Summary and Contributions: The authors propose a method for generating textures of worn clothing from a single image, including that of occluded parts. Key components are a warping-based approach that establishes a spatial correspondence between the image and texture coordinates (as used elsewhere) and a cross-view consistency term (appears new).

Strengths: Using human pose information from the target view to establish correspondences is simple yet efficient. It is related to the bidirectional novel-view synthesis proposed in [A], which should be discussed and differences highlighted. Since this appears to be the main contribution of this paper, what are the closest exiting methods to this strategy? Certainly there are novel-view synthesis works, but are there ones using detections in the target view to establish pixel correspondence over views?

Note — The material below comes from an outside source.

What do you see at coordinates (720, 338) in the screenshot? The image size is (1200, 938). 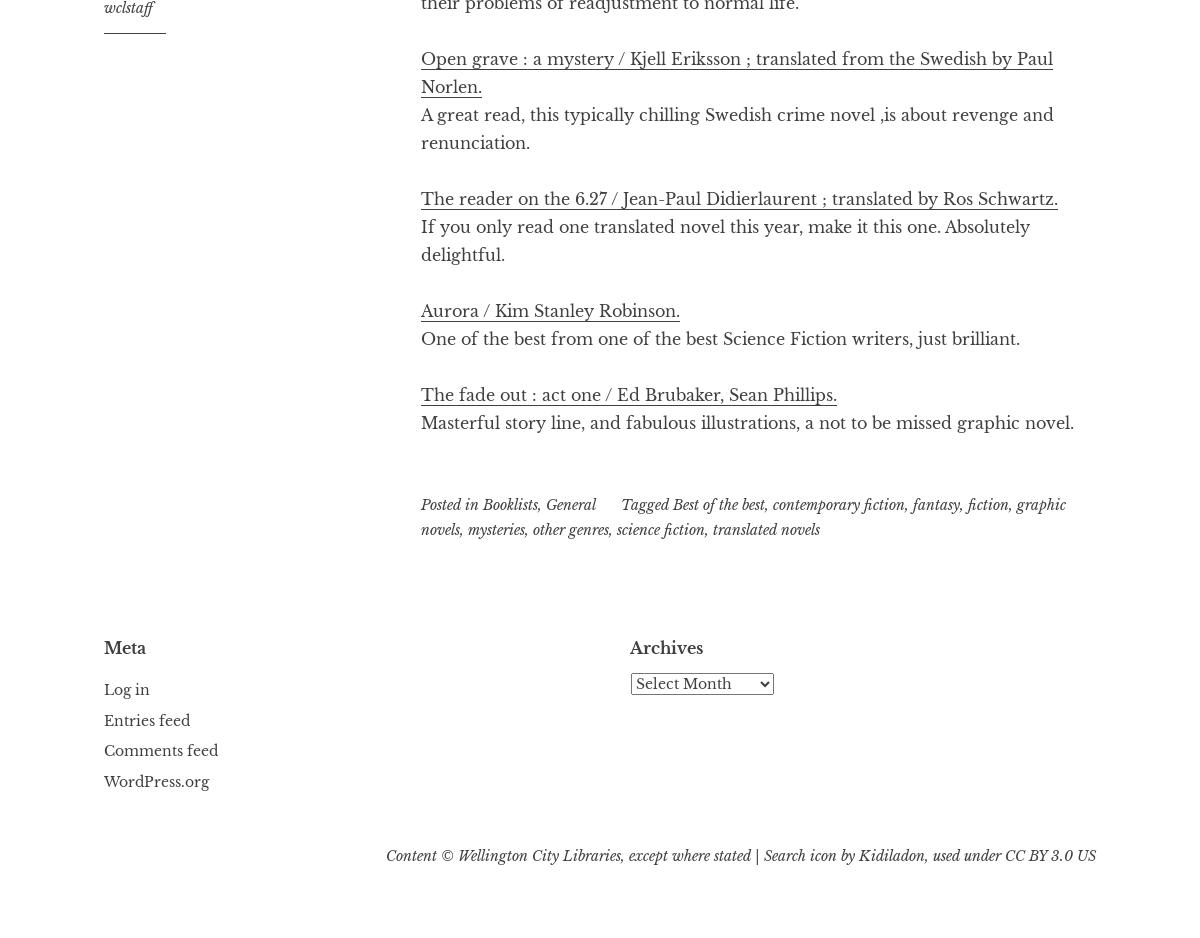 I see `'One of the best from one of the best Science Fiction writers, just brilliant.'` at bounding box center [720, 338].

Weaknesses: Using a pre-trained method for 3D pose and shape estimation accumulates its errors. The method would be much stronger if the pre-trained model would onlye be used for bootstrapping. Could the existing model be trained end-to-end, including pose and shape estimation? It would be a nice direction for future work / future iterations of this work.

Correctness: Limitations should be stated more clearly. E.g. what happens when the pose or shape estimation is inaccurate? Some artifacts can be seen when the arm occludes the body. Moreover, why is the head excluded in DeepFashion? The method is sound, but I'm not 100% sure if there isn't related work using the same view consistency. The method is evaluated on two established and very different datasets.

Clarity: The paper is well-written and easy to understand. The part about how correspondence between two views is established could be explained in more prominence and discussed in relation to existing methods, such as [A]. The broader impact session should also discuss negative aspects, e.g. ways pose and shape estimation could be abused.

Relation to Prior Work: View consistency by using detections in a targe view have been used in other form in: [A] Rhoding et al. Neural Scene Decomposition for Multi-Person Motion Capture. CVPR 2019

Reproducibility: Yes

Additional Feedback: I would not call the poses in deep fashion that diverse, they are all standing with typical posing poses. Thanks for the rebuttal, I stand to my score.